Cremos que poderão estar em causa, por exemplo, situações em que o fornecimento de informações aos titulares das responsabilidades parentais possa comprometer o processo penal, nomeadamente, quando possam ser destruídas ou alteradas provas, possam ser pressionadas testemunhas ou quando possam ter participado na alegada atividade criminosa juntamente com o menor.
Caso o menor não tenha indicado outra pessoa para o acompanhar, ou a pessoa por si nomeada foi recusada pela autoridade judiciária, esta proceda à nomeação, para esse efeito, de técnico especializado para o acompanhamento, nos termos do n.º 4 do art. 61.º.
Uma vez que o arguido tem o direito a ser informado, pela autoridade judiciária ou pelo órgão de polícia criminal perante os quais seja obrigado a comparecer, dos direitos que lhe assistem, essa informação deve ser também disponibilizada aos titulares das responsabilidades parentais, ao seu representante legal ou à pessoa que tiver a sua guarda de facto.
Para os efeitos supra apontados, a menoridade presumir-se-á se, depois de realizadas as diligências tendentes à sua identificação, a sua idade permanecer incerta e existirem motivos para crer que se trate de menor.

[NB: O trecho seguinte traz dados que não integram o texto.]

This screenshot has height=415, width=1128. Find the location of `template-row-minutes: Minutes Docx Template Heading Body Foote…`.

O considerando 13) da referida Diretiva, estabelece-se que os Estados-Membros deverão determinar a idade do menor com base nas declarações prestadas pelo mesmo, na verificação do registo civil do menor, na investigação documental e noutros elementos de prova.

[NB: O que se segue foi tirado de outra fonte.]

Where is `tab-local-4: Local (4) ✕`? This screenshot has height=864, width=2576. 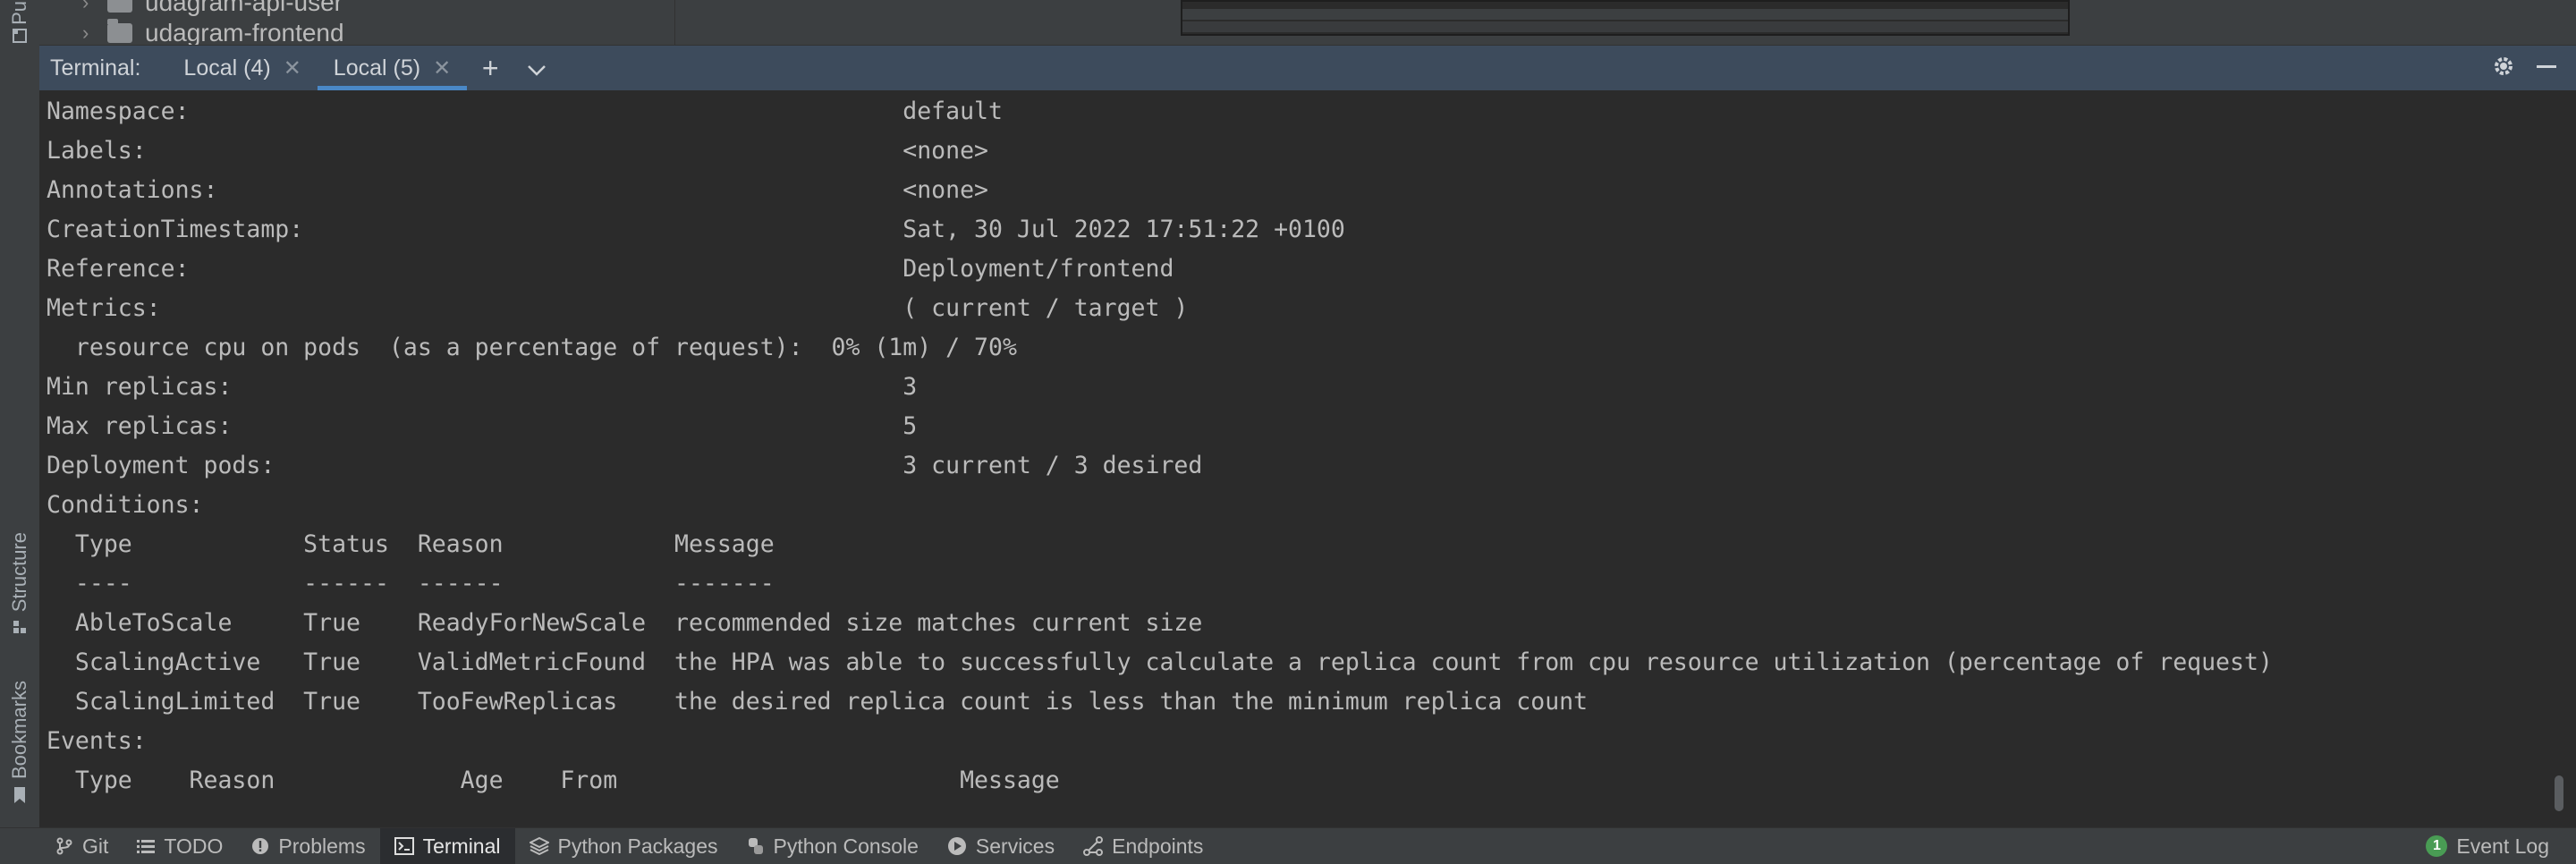 tab-local-4: Local (4) ✕ is located at coordinates (242, 68).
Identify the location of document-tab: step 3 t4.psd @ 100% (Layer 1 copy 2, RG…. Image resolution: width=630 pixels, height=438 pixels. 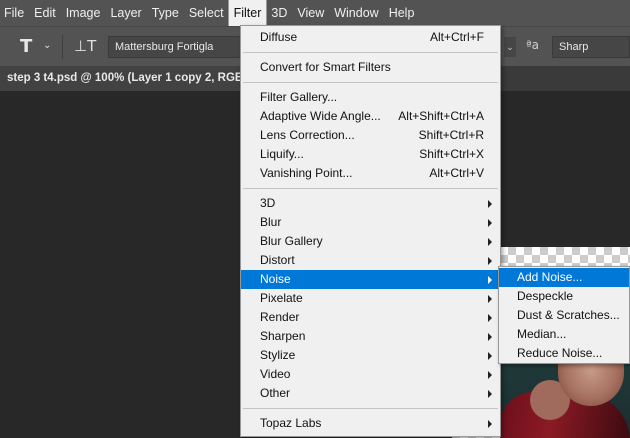
(122, 78).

Se esses elementos de prova não estiverem disponíveis ou não forem conclusivas, deverão fazê-lo com base num exame médico, contudo, este exame só deverá ser realizado em último recurso e em rigorosa conformidade com os direitos da criança, sua integridade física e dignidade humana.

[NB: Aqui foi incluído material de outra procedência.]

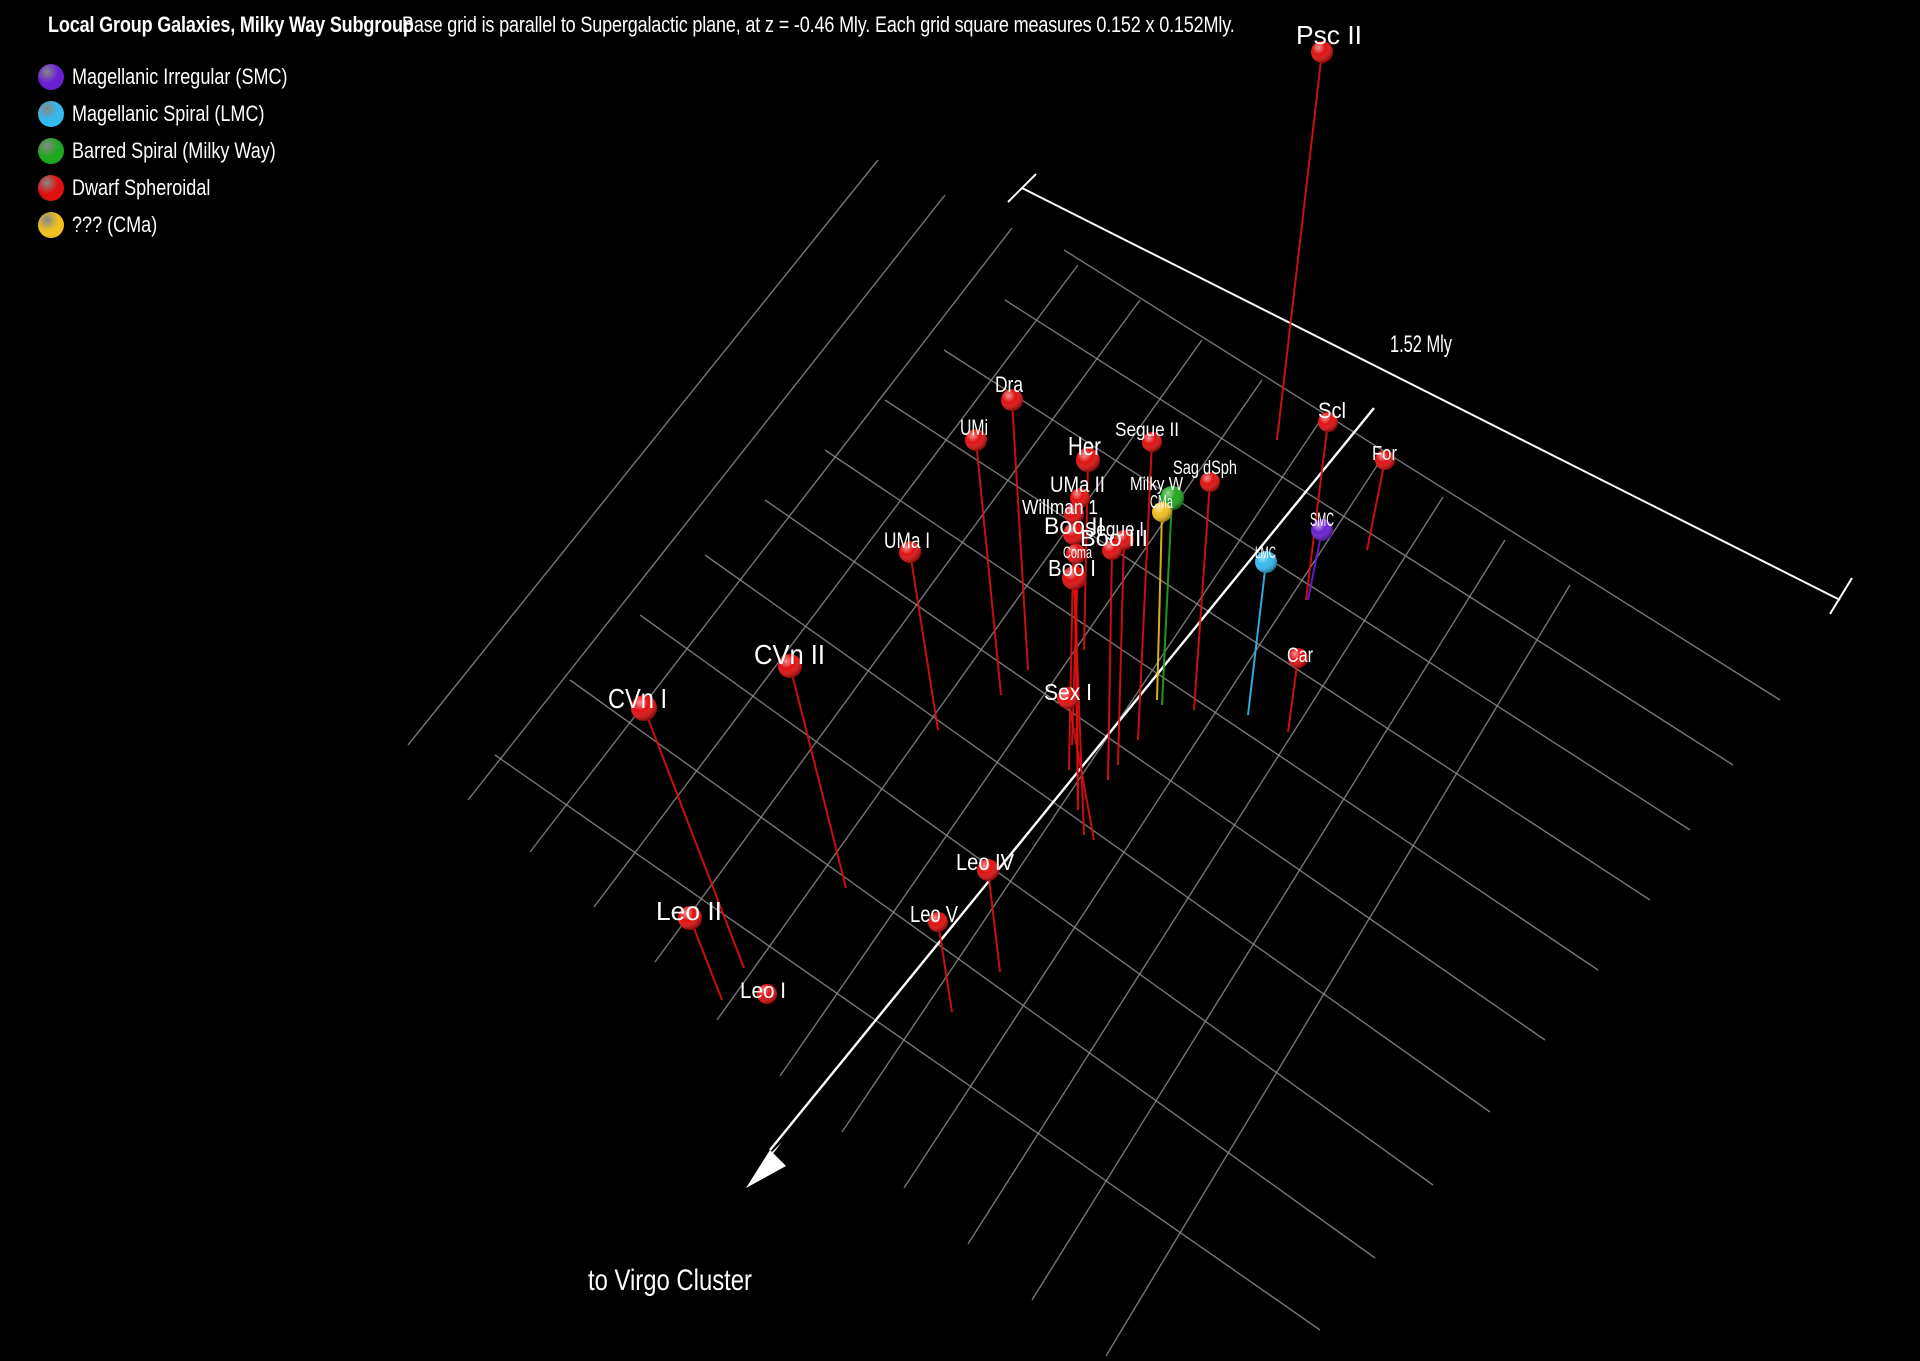 This screenshot has height=1361, width=1920. What do you see at coordinates (51, 188) in the screenshot?
I see `dwarf-spheroidal-swatch` at bounding box center [51, 188].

Se, ainda assim, subsistirem dúvidas, então a pessoa considerar-se-á menor.
Em processos que envolvam arguidos menores, os atos processuais decorreram, em regra, com exclusão da publicidade, de acordo com a nova redação do n.º 3 do art. 87.º do CPP.
Na mesma linha de pensamento, a consulta de processos (que não se encontrem em segredo de justiça) e obtenção de certidão por outras pessoas não será admitida no que respeita aos autos de interrogatório ou outras diligências processuais nos quais participa arguido menor.
Em virtude da nova redação da al. b) do n.º 2 do art. 103.º, serão urgentes os atos relativos a processos em que intervenham arguidos menores, ainda que não haja arguidos presos, o que vem dar corpo às indicações da Diretiva (UE) 2016/800, que prevê que os processos penais em que intervenham menores sejam tratados com urgência e a devida diligência.
O despacho do juiz que determine as medidas de coação e de garantia patrimonial (à exceção do termo de identidade e residência), é igualmente comunicado, de imediato, aos titulares das responsabilidades parentais, ao seu representante legal ou à pessoa que tiver a sua guarda de facto.
O despacho de acusação do Ministério Público deve conter, sob pena de nulidade, a indicação do relatório social ou de informação dos serviços de reinserção social, quando o arguido seja menor, salvo quando não se mostre ainda junto e seja prescindível em função do superior interesse do menor, nos termos da al. g) do n.º 3 do art. 283.º do CPP.
Por fim, para a elaboração da sentença, pode o tribunal considerar necessário à correta determinação da sanção que eventualmente possa vir a ser aplicada, solicitar a elaboração de relatório social ou de informação dos serviços de reinserção social, ou a respetiva atualização quando aqueles já constarem do processo, sendo que, em caso de arguido menor, se ainda não se encontrar junto ao processo, deve a respetiva junção ocorrer no prazo de 30 dias, salvo se, fundamentadamente, se justificar a respetiva dispensa face às circunstâncias do caso e desde que seja compatível com o superior interesse do menor.
Estas novas alterações estão em vigor desde 23 de maio.”